(Passage extrait):
· · · ·
Au sein de la population agricole, 46 % des personnes se disent « connectées par obligation », 23 % connectées « utiles » pour gagner du temps et 31 % « hyper connectées », considérant internet comme un véritable outil du quotidien dont elles ne peuvent plus se passer. Les internautes sont un peu plus jeunes que l’ensemble de la population agricole ; 68 % d’entre eux sont présents sur les réseaux sociaux, privilégiant d’abord YouTube (57,5 %) puis Facebook (54 %) et WhatsApp (51,4 %) (étude Agrinaute, 2022).
Dans une démarche agro­écologique, les médias sociaux apportent de l’aide, depuis le déclenchement du questionnement initial jusqu’à la consolidation des pratiques, la possibilité d’animer un groupe, l’opportunité de concevoir et proposer une offre de service pour accompagner et soutenir la transition agroécologique… Plus qu’un outil de massification des pratiques, les réseaux sociaux sont un complément à des interactions humaines en présentiel, essentielles pour construire la confiance nécessaire aux changements de pratiques.
Et dans les faits ? La majorité des agriculteurs engagés dans des pratiques agroécologiques sont des habitués des médias sociaux : 60 % d’entre eux échangent depuis plus de 3 ans et 30 % depuis 1 à 3 ans. En revanche, la majorité des usagers a une présence peu visible en ligne : 6 % seulement jouent un rôle d’animateur/modérateur, 44 % ne font que consulter les échanges tandis que 35 % y contribuent.
Si les dimensions techniques ont une part importante dans ces échanges, les dimensions de réassurance et de soutien émotionnel sont bien présentes (projet Agor@gri, 2019-2022).

INRAE, partager les connaissances…

La formation à et par la recherche fait pleinement partie des missions d’INRAE. Elle s’inscrit dans la continuité recherche-innovation-développement-formation soutenue par des liens étroits avec les instituts techniques agricoles et les chambres d’agriculture. De façon volontaire, INRAE s’engage également dans la formation initiale (environ 29 000 heures/an dispensées dans l’enseignement technique et supérieur), la formation tout au long de la vie et la sensibilisation.
· · · ·
(Données):
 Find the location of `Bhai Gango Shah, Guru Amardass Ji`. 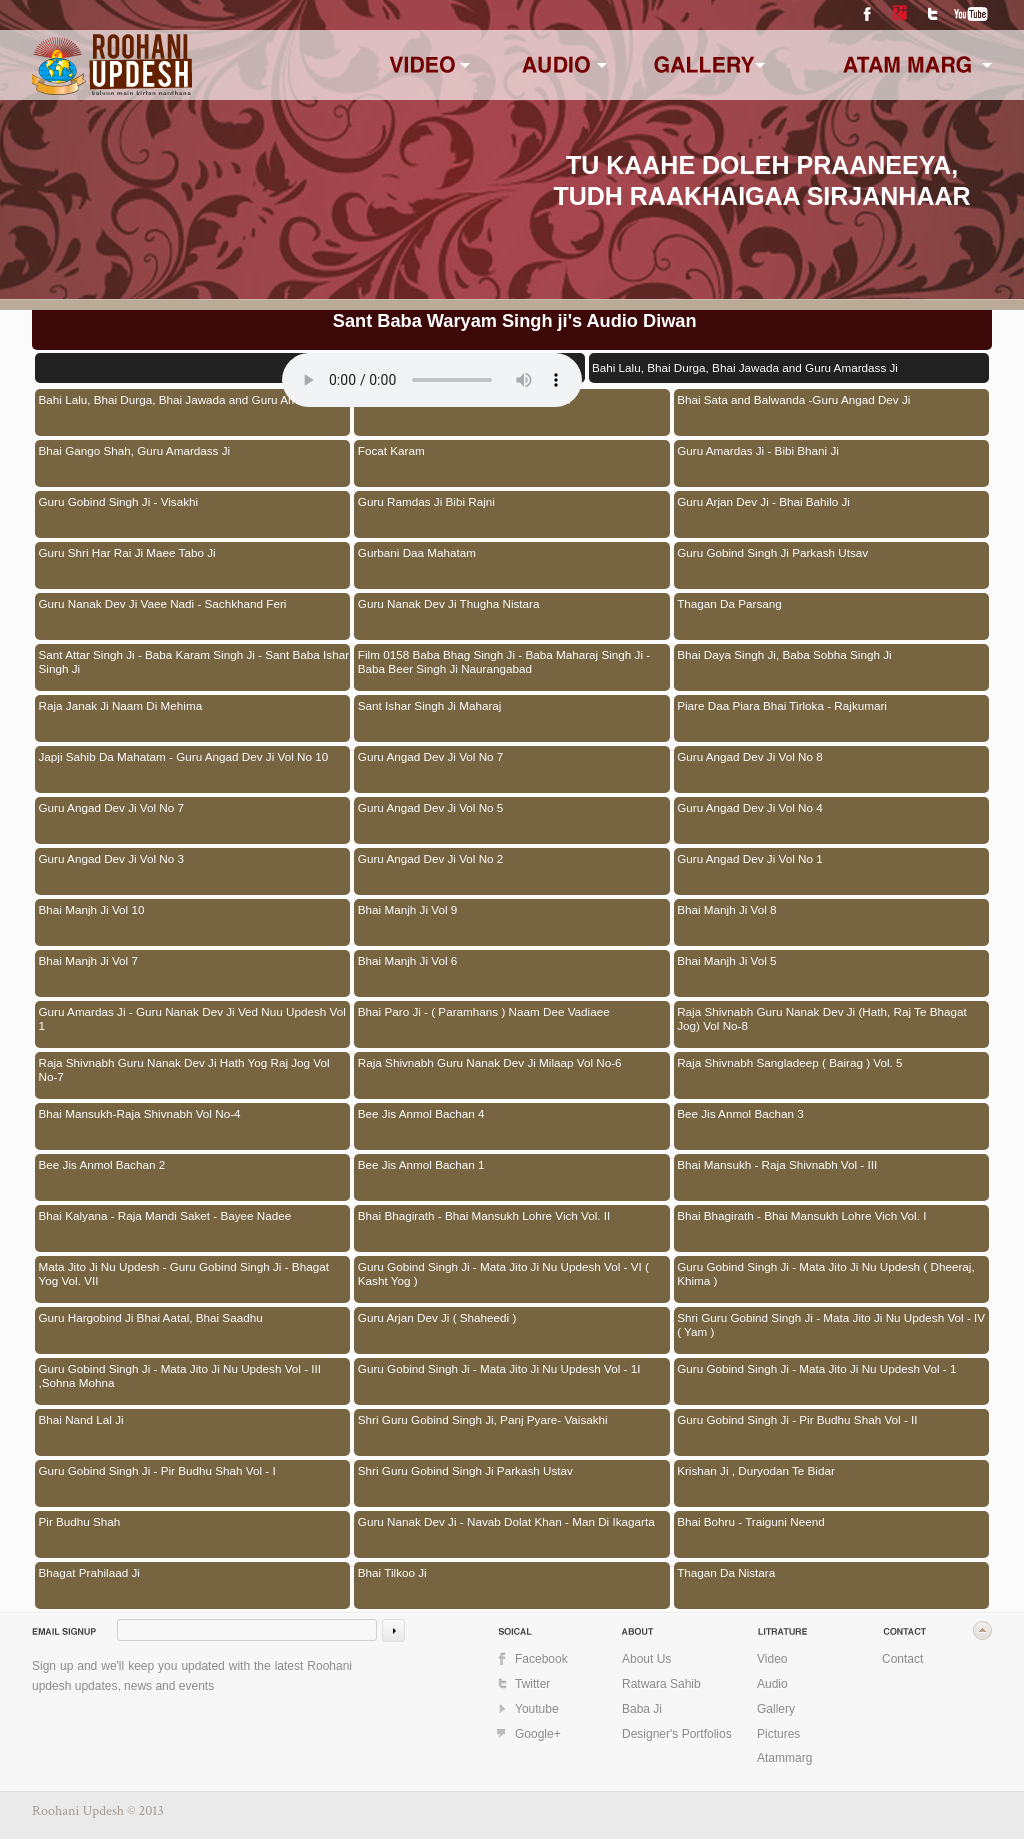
· · · ·
(Problème posé):
Répondez, s'il vous plaît, à ces questions sur l'extrait consacré aux agriculteurs et aux médias sociaux :
(a) Quelle part de la population agricole se dit « hyper connectée » ?
(b) Quel pourcentage des agriculteurs engagés dans des pratiques agroécologiques joue un rôle d'animateur/modérateur ?
(c) Combien d'heures par an INRAE dispense-t-il environ dans l'enseignement technique et supérieur ?
Ces lignes ne sont pas nécessaires ici.

(Réponse complète):
(a) 31 %
(b) 6 %
(c) Environ 29 000 heures par an